Ad ogni modo, approvato in via definitiva il c.d. decreto “omnibus”, il Governo auspicava che non si procedesse al voto, in forza dell’articolo 39 della legge n. 352/1970 sui referendum, che dispone che “se prima della data dello svolgimento del referendum, la legge, o l’atto avente forza di legge, o le singole disposizioni di essi cui il referendum si riferisce, siano stati abrogati, l’Ufficio centrale per il referendum dichiara che le operazioni relative non hanno più corso”. In merito, tuttavia, la Corte costituzionale è intervenuta con la sentenza 16-17 maggio 1978, n. 68, dichiarando l’illegittimità costituzionale dell’articolo 39, nella parte in cui non prevede che se l’abrogazione degli atti o delle singole disposizioni cui si riferisce il referendum è accompagnata da altra disciplina della stessa materia che non modifica né i principi ispiratori della complessiva disciplina preesistente, né i contenuti normativi essenziali dei singoli precetti, il referendum si effettua sulle nuove disposizioni legislative.

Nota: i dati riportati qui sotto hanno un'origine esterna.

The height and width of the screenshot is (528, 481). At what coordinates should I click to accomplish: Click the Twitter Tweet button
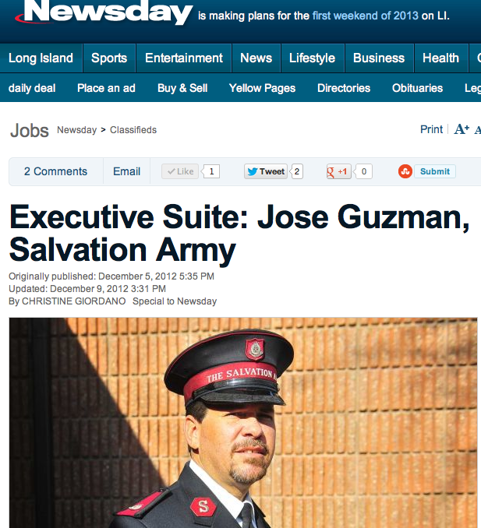(266, 171)
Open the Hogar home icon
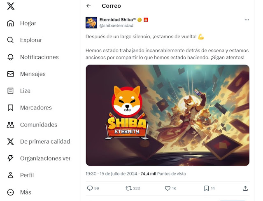 [10, 23]
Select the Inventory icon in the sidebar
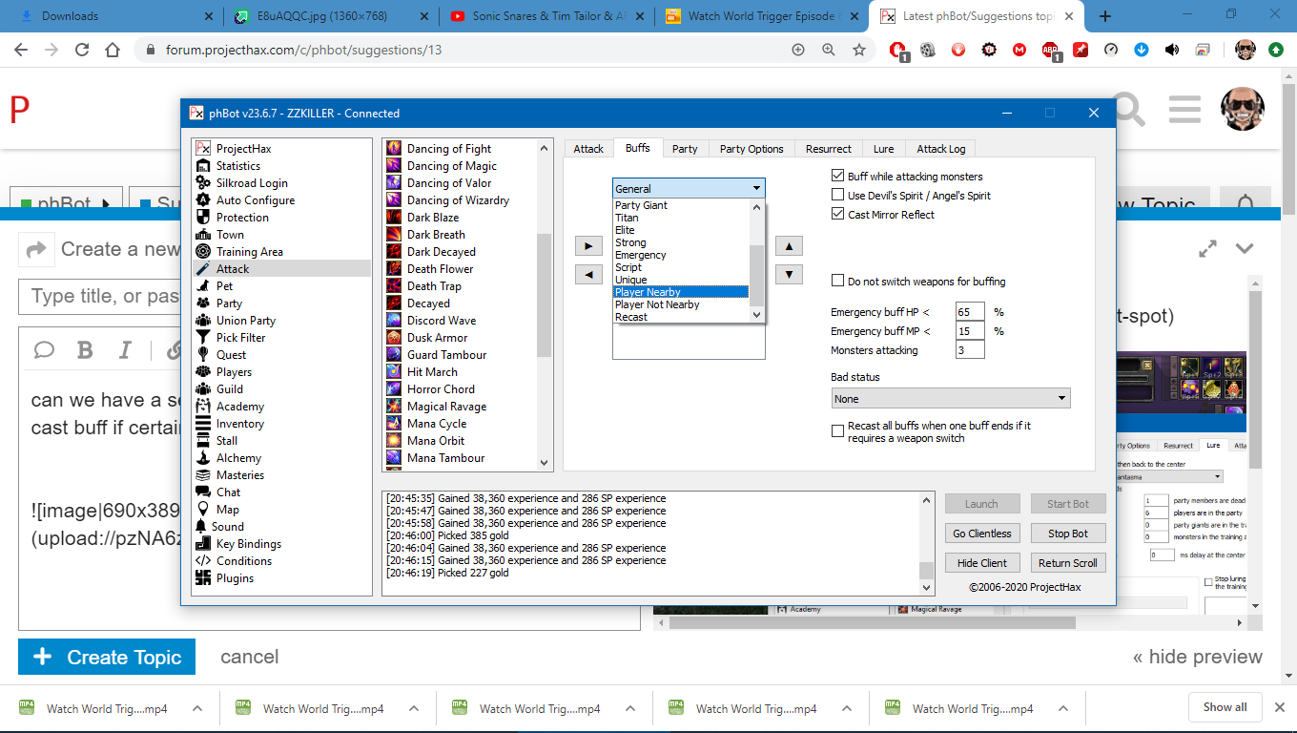The image size is (1297, 733). (202, 424)
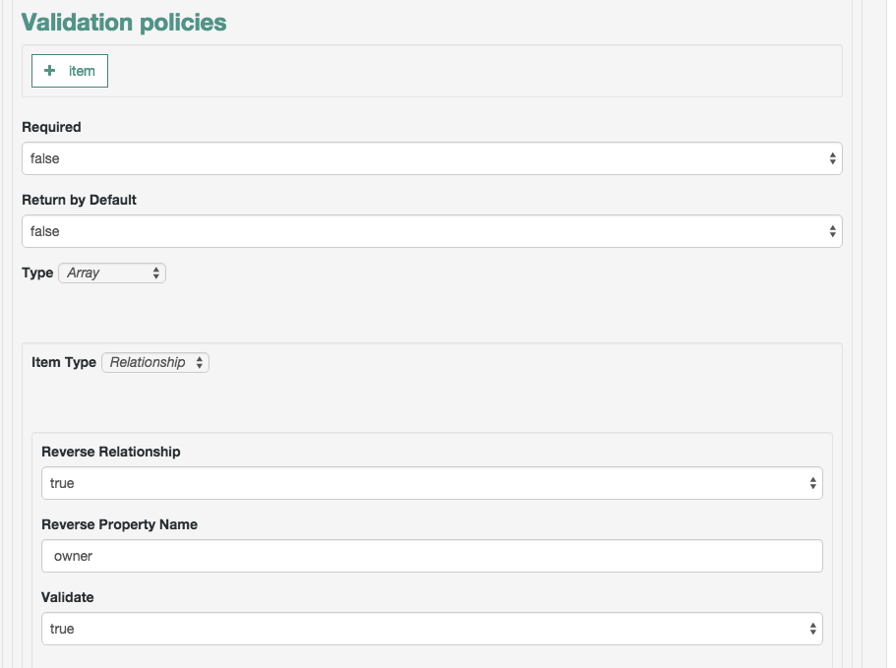Open Item Type Relationship selector
Image resolution: width=896 pixels, height=668 pixels.
tap(155, 362)
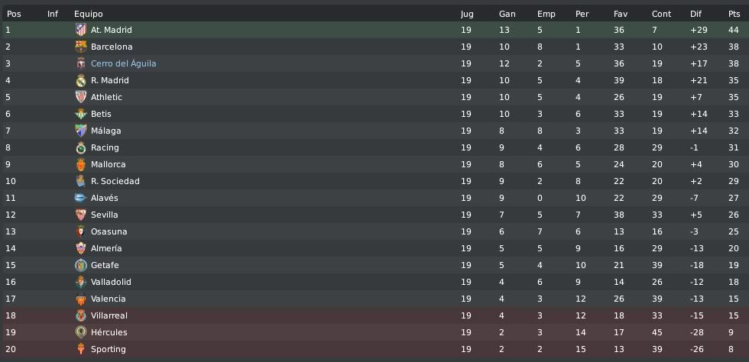The image size is (749, 362).
Task: Click the Pos column header
Action: click(x=14, y=14)
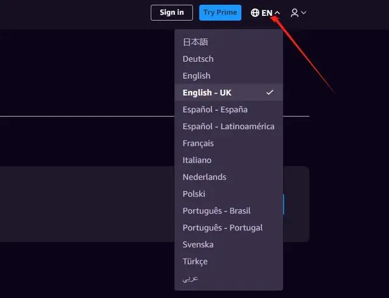Click the Try Prime button
The width and height of the screenshot is (389, 298).
[x=220, y=12]
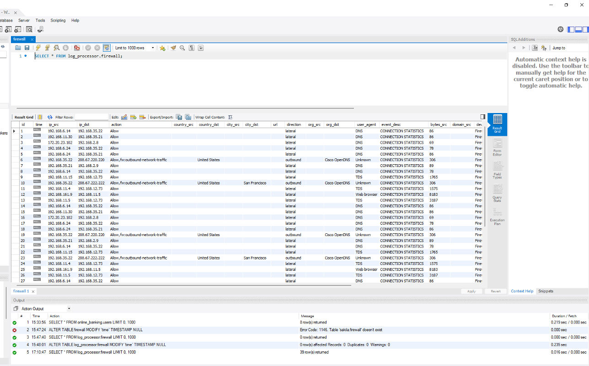Click the Filter Rows input field
The height and width of the screenshot is (366, 589).
91,117
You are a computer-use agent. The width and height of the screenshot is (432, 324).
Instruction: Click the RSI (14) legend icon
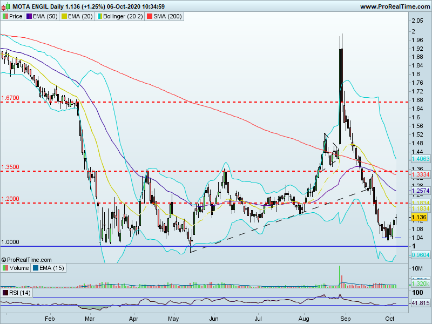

Spetta, quindi, all’Ufficio centrale per il referendum verificare se, nonostante gli effetti abrogativi della nuova disciplina, la consultazione popolare debba “svolgersi pur sempre, trasferendo od estendendo la richiesta alla legislazione successiva, al fine di evitare che sia violato l’articolo 75 della Costituzione.

Dunque, non a caso, il 3 giugno 2011 l’Ufficio centrale per il referendum presso la Corte di Cassazione ha disposto con ordinanza il trasferimento della richiesta di abrogazione referendaria relativa alle disposizioni già individuate come “Norme in materia di nuove centrali per la produzione di energia elettrica nucleare” sulle disposizioni di cui all’articolo 5, commi 1 e 8 del decreto-legge 31 marzo 2011, n. 34, c.d. decreto “omnibus”, convertito, con modificazioni, dalla l. 26 maggio 2011, n. 75. Tali disposizioni sono state quindi ritenute “non suscettibili di produrre l’impedimento del corso delle operazioni referendarie”, poiché recano una disciplina che fa “salva, nell’immediato e contro la volontà referendaria, una scelta attuale nuclearista definendo anche le articolazioni e gli strumenti attraverso i quali essa è, e resta, immediatamente operativa”. In sostanza, ad avviso dell’Ufficio centrale, l’intervento normativo operato dal Governo si pone “in contraddizione manifesta con le dichiarate abrogazioni, dà luogo ad una politica flessibile dell’energia, che include e non esclude anche nei tempi più prossimi, la produzione di energia a mezzo di centrali nucleari e vanifica nell’attuale e in modo totale il fine abrogativo della proposta referendaria”.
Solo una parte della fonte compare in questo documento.